Required actions:
a) Answer these questions using the article on Gina Alibrio:
(i) For how many years did Alibrio teach voice at the Midcoast School of Music?
(ii) At what time do the Monday night residency shows begin each week?
(iii) Who designed the cover of "Atlas"?
b) List every band mentioned by name in the article on Gina Alibrio.
c) From the article on Gina Alibrio, copy the passage starting at "Alibrio moved to" and ending at "at 8:30 p.m.".

Extract:
After graduation she lived mostly in Boston, save for a few years in Seattle, where she provided backing vocals for a handful of rock and cover bands while also performing her own shows.

About 11 years ago, Alibrio put out an EP, which is no longer available. “Atlas” is her first full-length album, and all 11 tracks were written or co-written by her.

Alibrio moved to Portland seven years ago. Feeling stagnant in Boston, she was offered and accepted a position at the Midcoast School of Music in Portland where she taught voice for four years. Her roommate at the time was Dan Boyden who plays drums in her band Gina & The Red Eye Flight Crew. Boyden, after hearing her practicing for the shows she was still doing in Boston, suggested she come sing with his funk band Model Airplane. It was around that time that their lead singer, Lyle Divinsky, was recruited by Colorado-based The Motet, and the rest is indeed rock and roll history as Gina & The Red Eye Flight Crew emerged.

Speaking of which, Gina & The Red Eye Flight Crew’s Monday night residency at Portland House of Music starts next week and continues through October. You’d be surprised how well attended these shows are. They kick off each week at 8:30 p.m.

Cover of the Gina Alibrio album “Atlas.” Design by Sam Burnell

Getting back to “Atlas,” I asked Alibrio to spill the beans on a few specific tracks including “Pretty Girls.” The song opens with a man with a Scottish accent speaking about how the future is malleable and that we’re all capable of “screwing up a perfect situation.” What the what? Alibrio explained that, while spending most of the pandemic alone, she got obsessed with watching tarot readings which is where the clip came from.


After the intro, the song is full steam ahead with funky keys and Alibrio’s sumptuous voice on lines like, “I’m sorry the pretty girls don’t want to hear your songs/But they want to.” Alibrio says the song was written for a writer and artist friend with whom she had a deep platonic friendship. Despite being quite good looking, he struggled with relationships. “He was always so disappointed that these beautiful women would be very interested in him but didn’t want to listen to his music or didn’t give him the space to deal with his depression.”

Data segment:
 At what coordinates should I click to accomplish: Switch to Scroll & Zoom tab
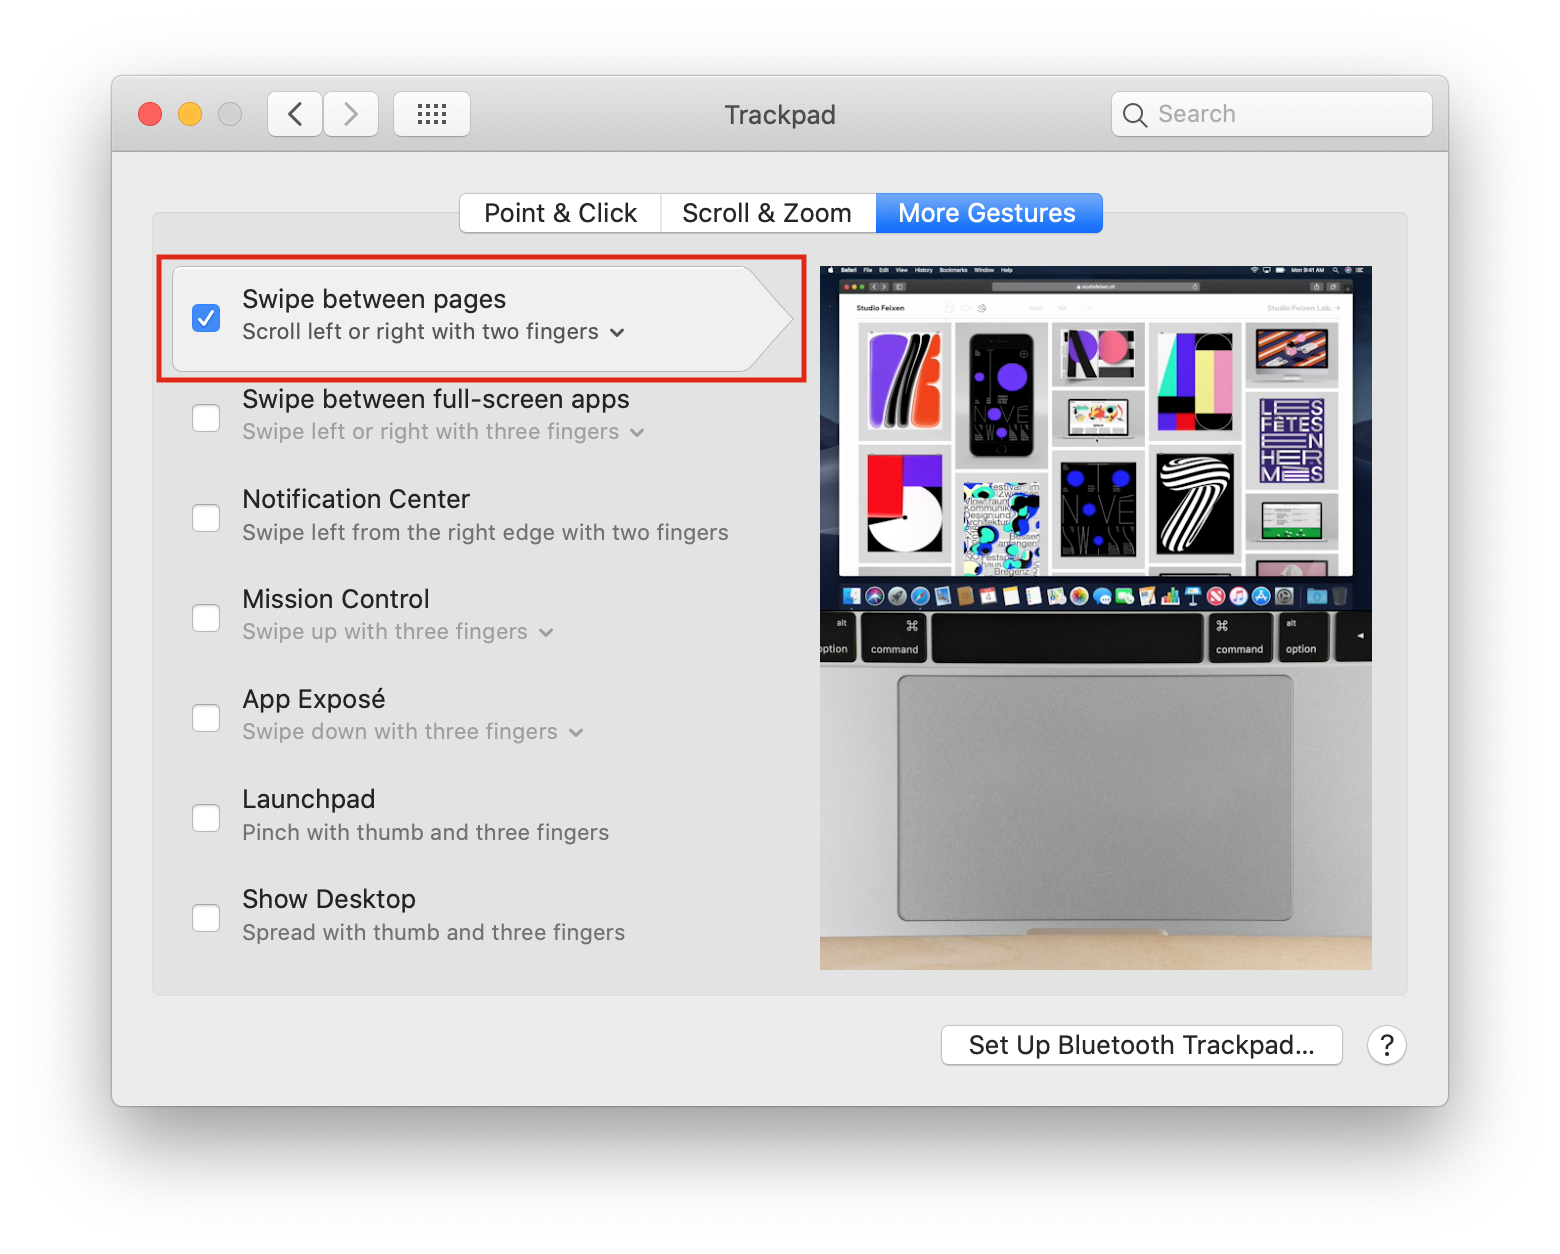pyautogui.click(x=767, y=213)
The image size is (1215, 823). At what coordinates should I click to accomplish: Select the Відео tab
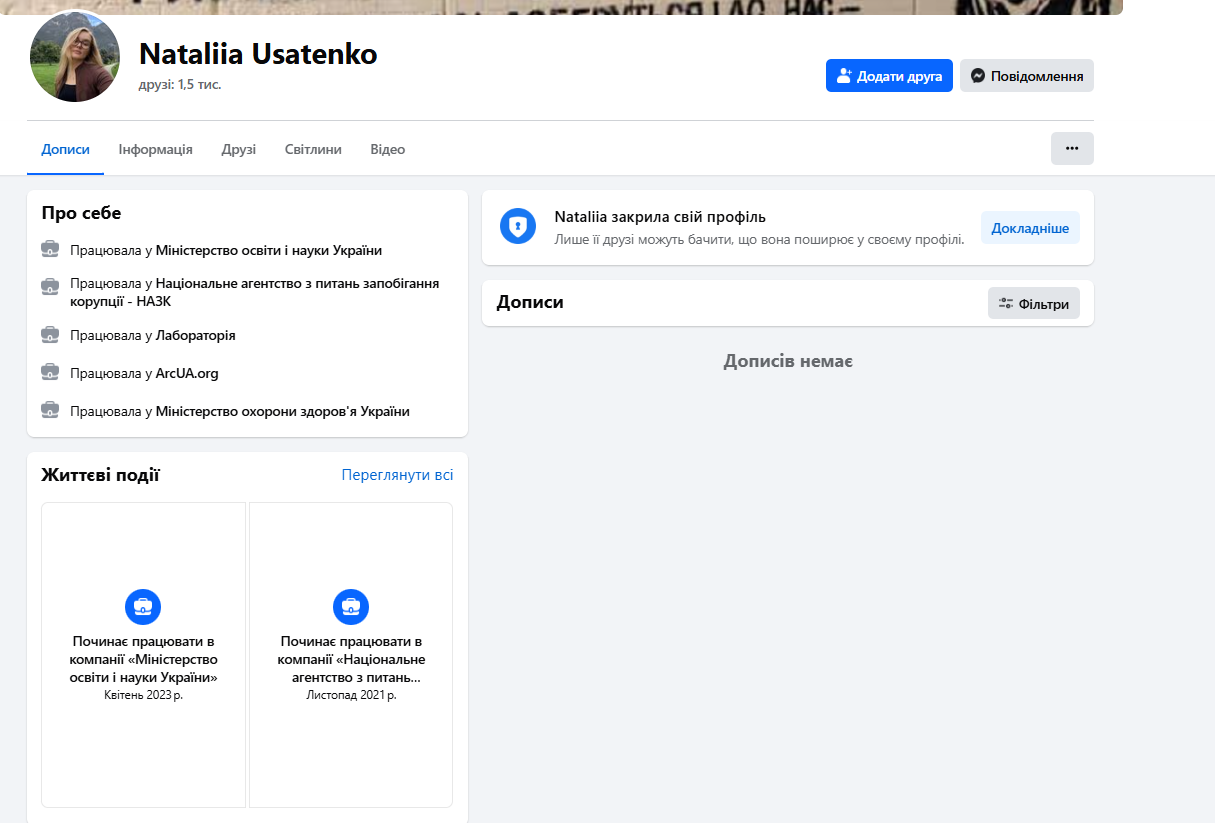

Answer set:
a)
(i) Four years
(ii) 8:30 p.m.
(iii) Sam Burnell

b)
Gina & The Red Eye Flight Crew
Model Airplane
The Motet

c)
Alibrio moved to Portland seven years ago. Feeling stagnant in Boston, she was offered and accepted a position at the Midcoast School of Music in Portland where she taught voice for four years. Her roommate at the time was Dan Boyden who plays drums in her band Gina & The Red Eye Flight Crew. Boyden, after hearing her practicing for the shows she was still doing in Boston, suggested she come sing with his funk band Model Airplane. It was around that time that their lead singer, Lyle Divinsky, was recruited by Colorado-based The Motet, and the rest is indeed rock and roll history as Gina & The Red Eye Flight Crew emerged.

Speaking of which, Gina & The Red Eye Flight Crew’s Monday night residency at Portland House of Music starts next week and continues through October. You’d be surprised how well attended these shows are. They kick off each week at 8:30 p.m.